HC Deb 09 July 1883 vol 281 cc773-4

asked the Financial Secretary to the Treasury, Whether it is the fact that many Acts of Parliament, classed as "Local Acts," which are of great importance to the public in the localities they affect, such as Towns Improvement and Gas and Water Acts, are out of print; whether copies of these Acts can be obtained at all; and, if so, upon what terms; whether it is not right that the public should be able to obtain copies of all Acts of Parliament at a fixed and reasonable charge; and, whether he would consider the propriety of supplying local and public institutions, such as free libraries, with copies of all Acts (both public and local) without charge; and, also, of reducing the charge for the public general Acts of each Session with which it is very desirable that all Her Majesty's subjects should be acquainted?
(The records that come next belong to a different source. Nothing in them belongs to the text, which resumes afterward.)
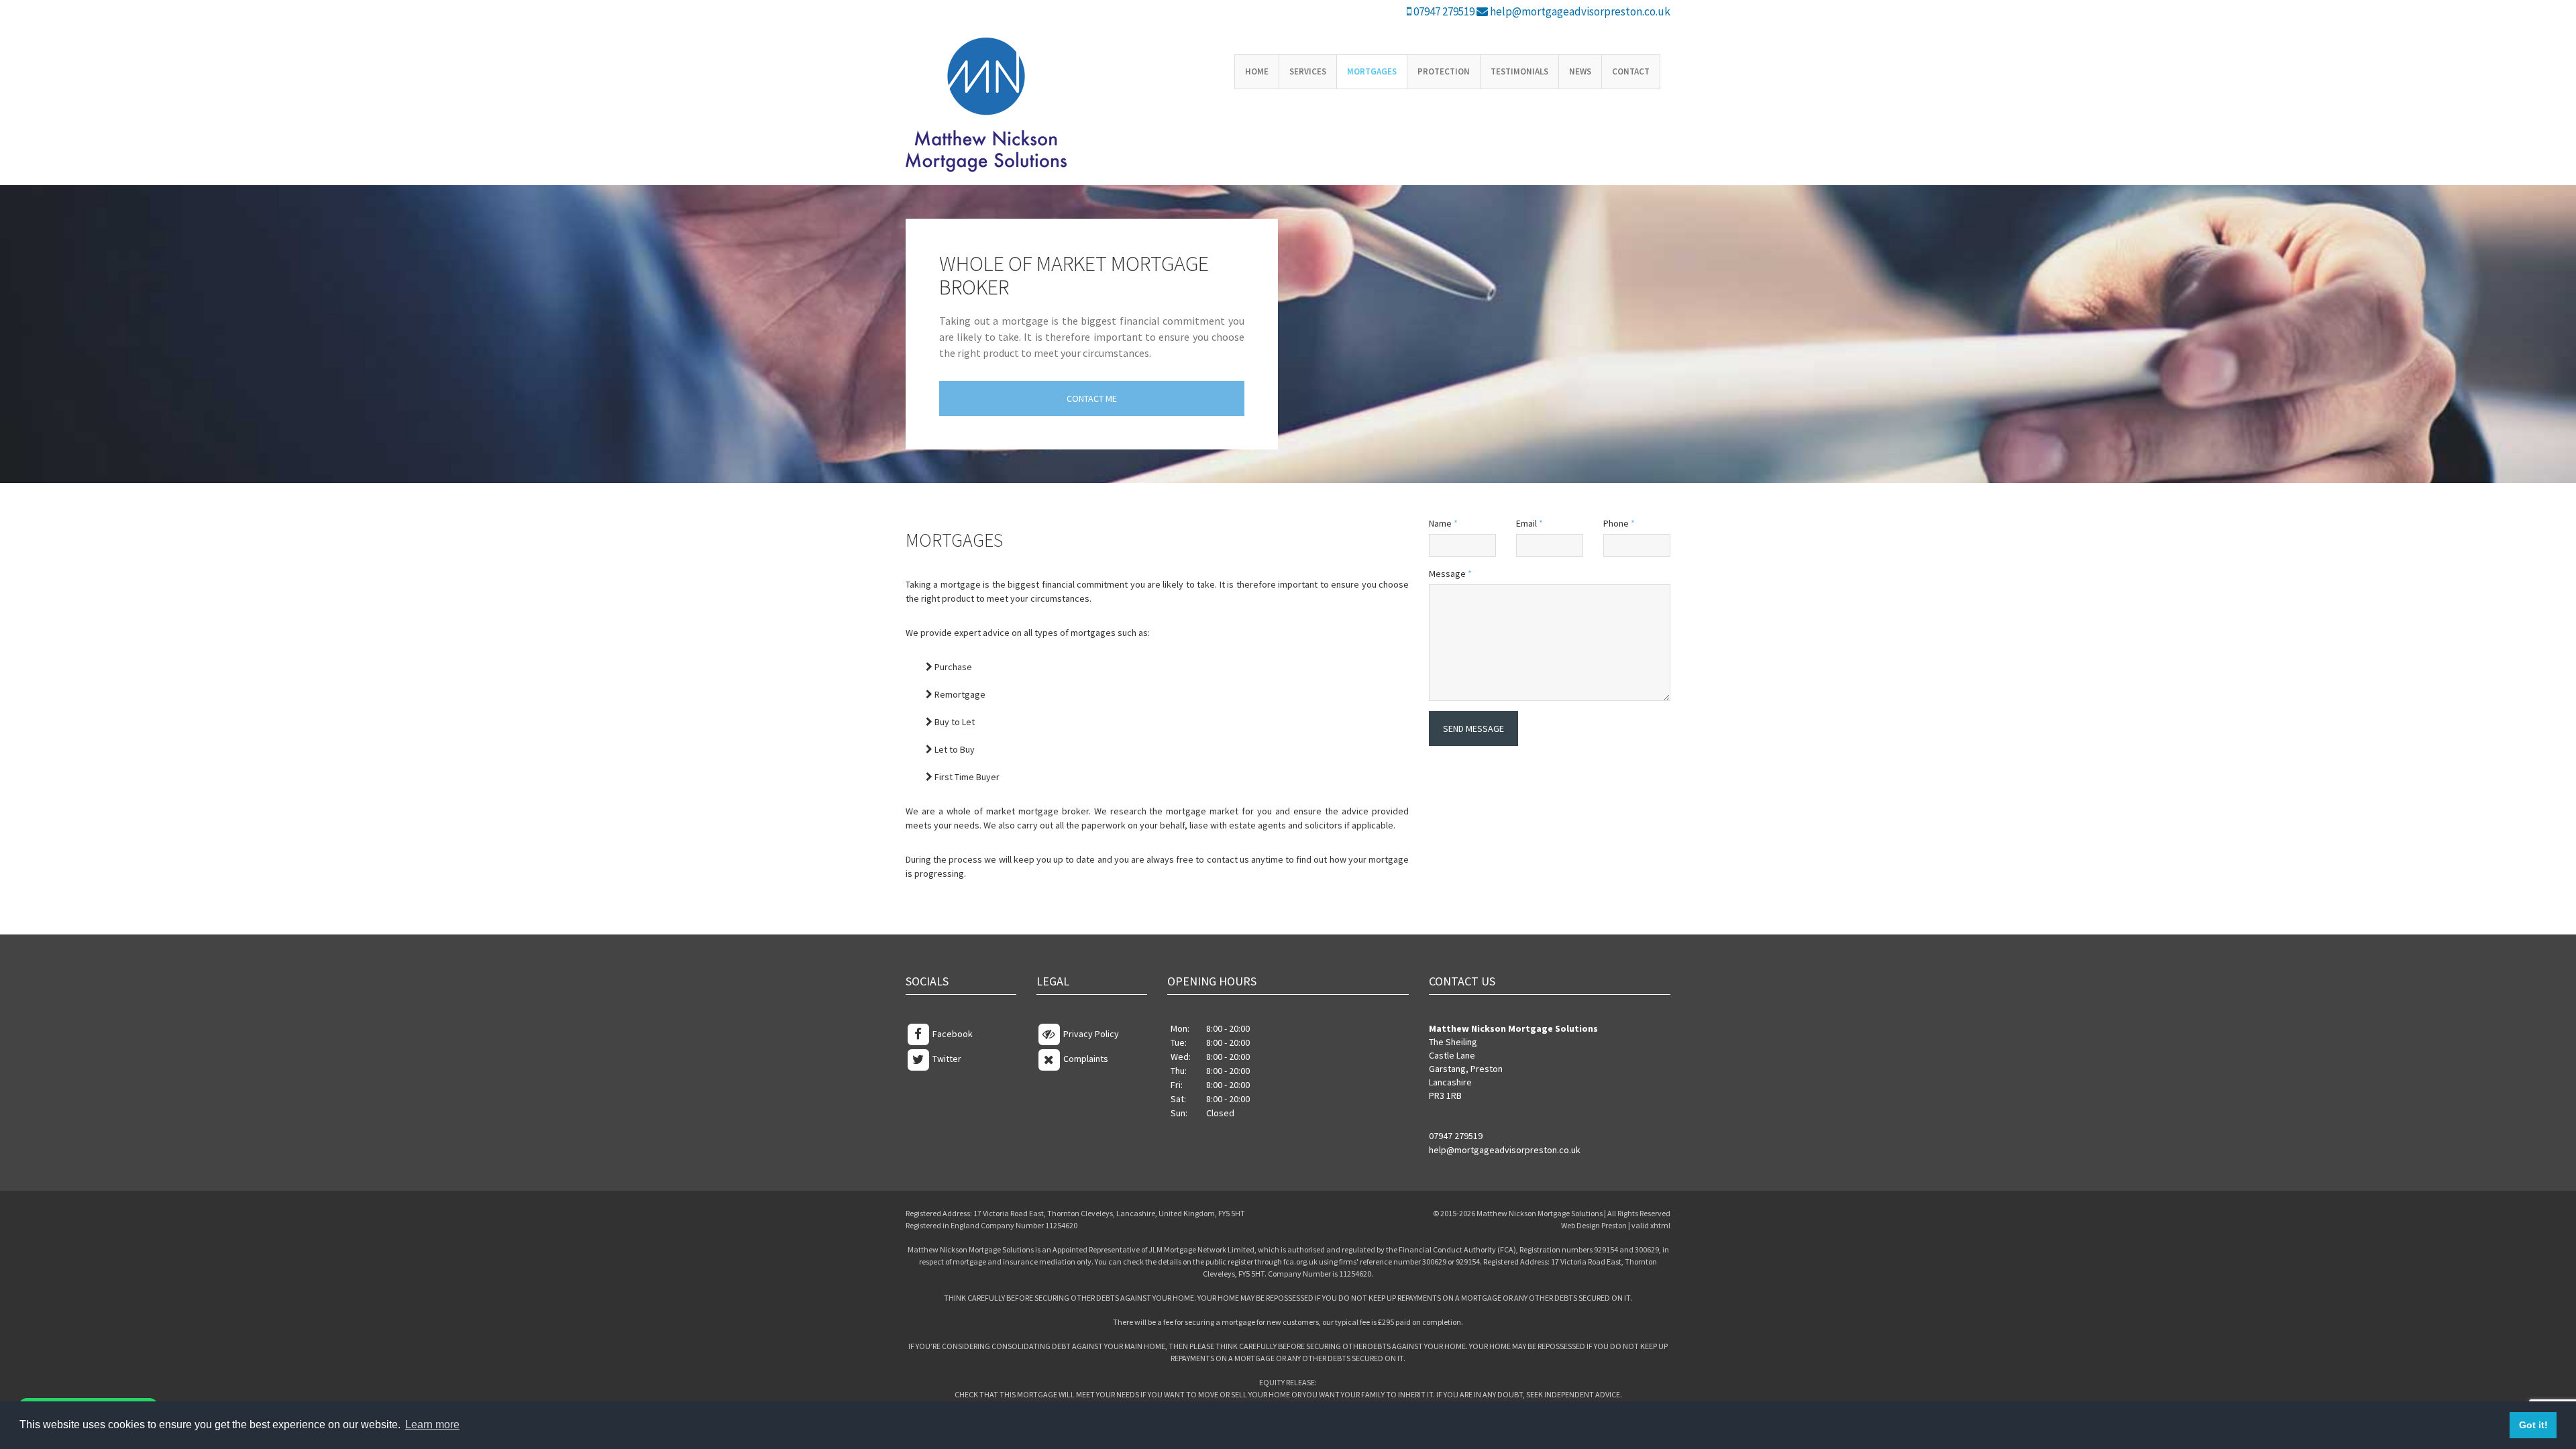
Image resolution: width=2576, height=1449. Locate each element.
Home (1257, 71)
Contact (1631, 71)
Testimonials (1519, 71)
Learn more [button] (432, 1424)
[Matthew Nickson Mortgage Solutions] (994, 105)
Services (1307, 71)
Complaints (1084, 1059)
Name (1443, 523)
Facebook (951, 1034)
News (1580, 71)
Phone (1619, 523)
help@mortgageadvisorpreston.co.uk (1579, 11)
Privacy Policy (1090, 1034)
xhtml (1660, 1225)
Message (1450, 574)
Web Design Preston (1594, 1225)
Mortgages (1372, 71)
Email (1529, 523)
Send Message (1473, 728)
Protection (1443, 71)
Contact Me (1092, 398)
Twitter (945, 1059)
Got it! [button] (2533, 1424)
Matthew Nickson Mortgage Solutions (1540, 1213)
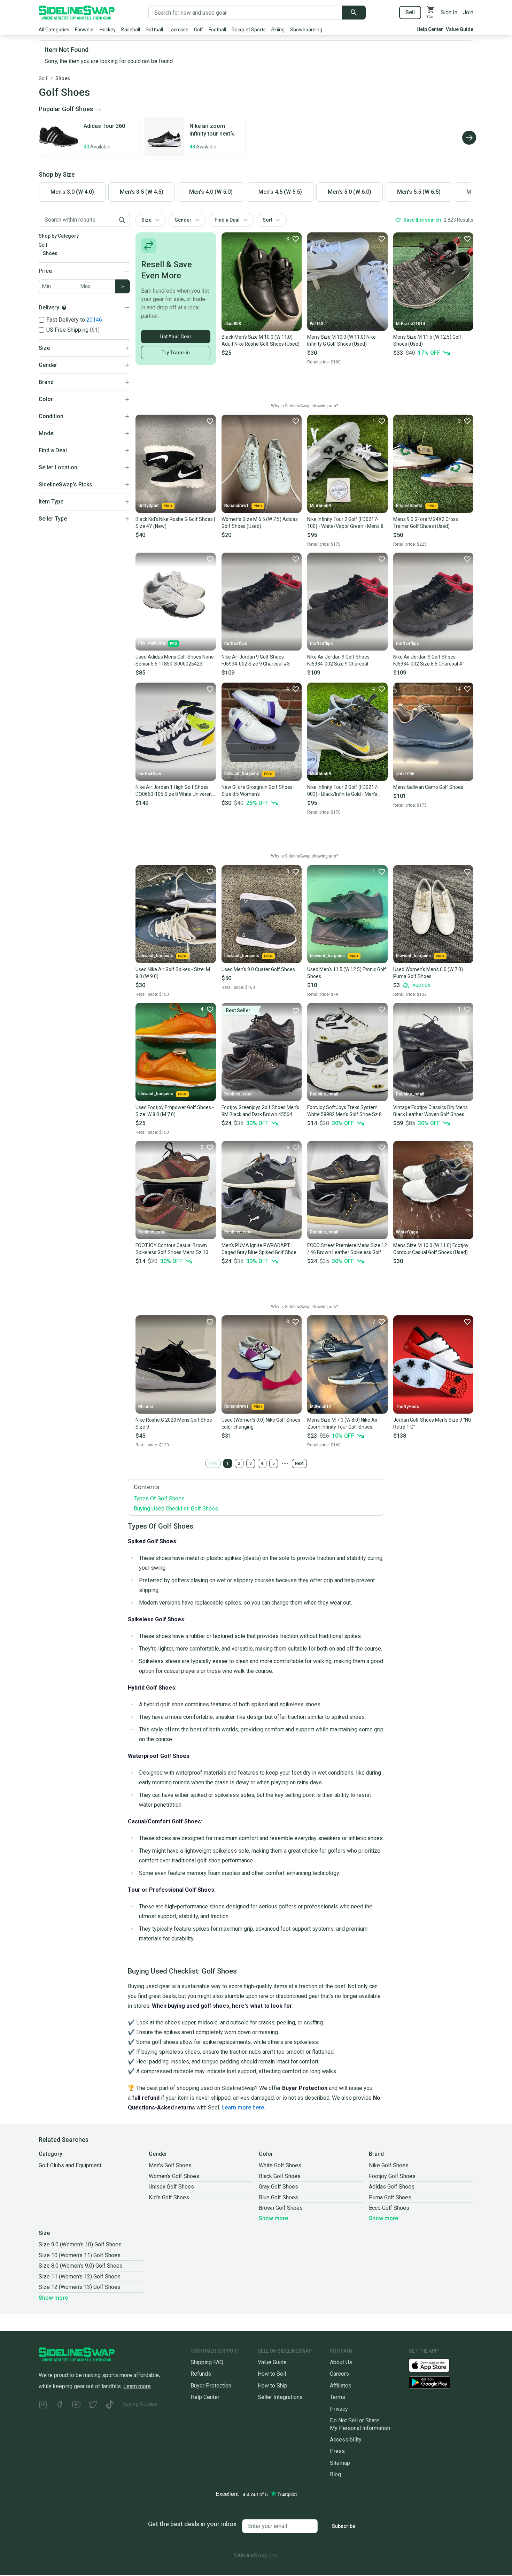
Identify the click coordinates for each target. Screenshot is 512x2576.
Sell (410, 12)
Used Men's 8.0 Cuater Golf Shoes (258, 969)
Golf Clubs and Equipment (70, 2165)
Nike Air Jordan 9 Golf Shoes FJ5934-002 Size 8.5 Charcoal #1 (429, 660)
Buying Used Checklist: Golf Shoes (176, 1508)
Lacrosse (178, 29)
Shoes (62, 78)
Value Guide (459, 29)
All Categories (54, 29)
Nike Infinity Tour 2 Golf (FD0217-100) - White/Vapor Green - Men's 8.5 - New (347, 523)
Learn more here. (243, 2107)
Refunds (201, 2373)
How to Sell (272, 2373)
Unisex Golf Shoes (171, 2186)
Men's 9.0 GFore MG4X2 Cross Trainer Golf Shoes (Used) (425, 522)
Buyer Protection (211, 2385)
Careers (339, 2373)
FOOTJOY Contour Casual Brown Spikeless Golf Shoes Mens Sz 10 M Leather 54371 (174, 1249)
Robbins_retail (238, 1094)
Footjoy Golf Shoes (392, 2176)
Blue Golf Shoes (278, 2197)
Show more (273, 2218)
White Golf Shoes (280, 2165)
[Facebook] (59, 2405)
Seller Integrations (280, 2397)
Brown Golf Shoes (281, 2208)
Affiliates (340, 2385)
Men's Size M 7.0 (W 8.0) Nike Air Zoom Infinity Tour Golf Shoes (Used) (342, 1423)
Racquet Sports (249, 29)
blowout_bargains (241, 773)
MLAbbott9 (320, 505)
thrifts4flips (235, 643)
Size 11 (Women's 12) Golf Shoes (80, 2276)
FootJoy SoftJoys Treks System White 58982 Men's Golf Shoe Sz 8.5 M (346, 1111)
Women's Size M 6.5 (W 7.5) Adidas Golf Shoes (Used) (260, 522)
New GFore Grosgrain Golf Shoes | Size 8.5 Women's (258, 790)
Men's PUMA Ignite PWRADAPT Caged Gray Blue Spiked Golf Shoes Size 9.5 (260, 1249)
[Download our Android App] (441, 2382)
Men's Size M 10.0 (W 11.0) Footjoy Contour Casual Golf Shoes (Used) (430, 1249)
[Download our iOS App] (435, 2365)
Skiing (278, 29)
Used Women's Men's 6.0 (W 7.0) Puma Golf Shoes (428, 973)
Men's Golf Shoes (170, 2165)
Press (337, 2451)
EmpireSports (409, 505)
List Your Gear (176, 336)
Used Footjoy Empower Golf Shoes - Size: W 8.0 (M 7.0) (174, 1111)
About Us (341, 2362)
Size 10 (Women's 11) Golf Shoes (80, 2255)
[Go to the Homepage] (77, 13)
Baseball (130, 29)
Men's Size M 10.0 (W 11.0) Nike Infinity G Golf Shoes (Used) (341, 340)
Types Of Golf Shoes (159, 1498)
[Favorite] (381, 238)
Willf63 (316, 323)
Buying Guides (139, 2404)
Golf (198, 29)
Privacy (339, 2409)
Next (299, 1463)
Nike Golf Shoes (389, 2165)
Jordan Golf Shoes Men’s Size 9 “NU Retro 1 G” (432, 1423)
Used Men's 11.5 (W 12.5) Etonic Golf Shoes (346, 973)
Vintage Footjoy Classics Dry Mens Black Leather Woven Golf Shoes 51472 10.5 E (430, 1111)
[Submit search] (354, 13)
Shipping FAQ (207, 2362)
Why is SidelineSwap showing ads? (304, 405)
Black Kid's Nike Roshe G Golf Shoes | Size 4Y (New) (175, 522)
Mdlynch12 (320, 1406)
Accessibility (346, 2439)
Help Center (430, 29)
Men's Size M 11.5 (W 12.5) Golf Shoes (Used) (427, 340)
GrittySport (148, 505)
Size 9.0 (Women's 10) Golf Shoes (80, 2244)
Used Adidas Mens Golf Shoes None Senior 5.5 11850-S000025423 (174, 660)
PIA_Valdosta (151, 643)
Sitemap (340, 2463)
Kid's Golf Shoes (169, 2197)
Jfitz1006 (405, 773)
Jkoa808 (232, 323)
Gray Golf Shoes (278, 2186)
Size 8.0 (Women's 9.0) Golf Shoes (81, 2265)
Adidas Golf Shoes (391, 2186)
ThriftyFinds (407, 1406)
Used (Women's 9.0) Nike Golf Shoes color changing (261, 1423)
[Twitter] (93, 2405)
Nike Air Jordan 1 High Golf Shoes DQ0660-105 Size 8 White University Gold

Sir, my hon. Friend is, perhaps, not aware that under present arrangements the Queen's printers, and not any Government Department, have in their hands the sale of Acts, both Public and Private. The Government have, therefore, no official knowledge whether any Local Acts are out of print. The Queen's printers are bound to sell to the public any Acts that may be required at a price not exceeding 3d. per folio sheet for Private Acts and 1½d. for Public Acts; but there is some doubt whether they are bound to reprint, unless the sale of not less than 25 copies is guaranteed. The present arrangement comes to an end in about two years, and will then be open to reconsideration; I should hope arrangements might be made for facilitating the sale; but I doubt whether the price of the Public Acts could be reduced below the present very moderate price of 1d. per sheet for the Acts of the current year. My hon. Friend further suggests that copies of the Acts should be presented to free libraries and others. Apart from the objections to gratuitous distribution, I doubt very much whether such local libraries, whose space is necessarily limited, would welcome the four or more annual bulky volumes of Private Acts, very few of which could possibly be of the slightest use to their readers.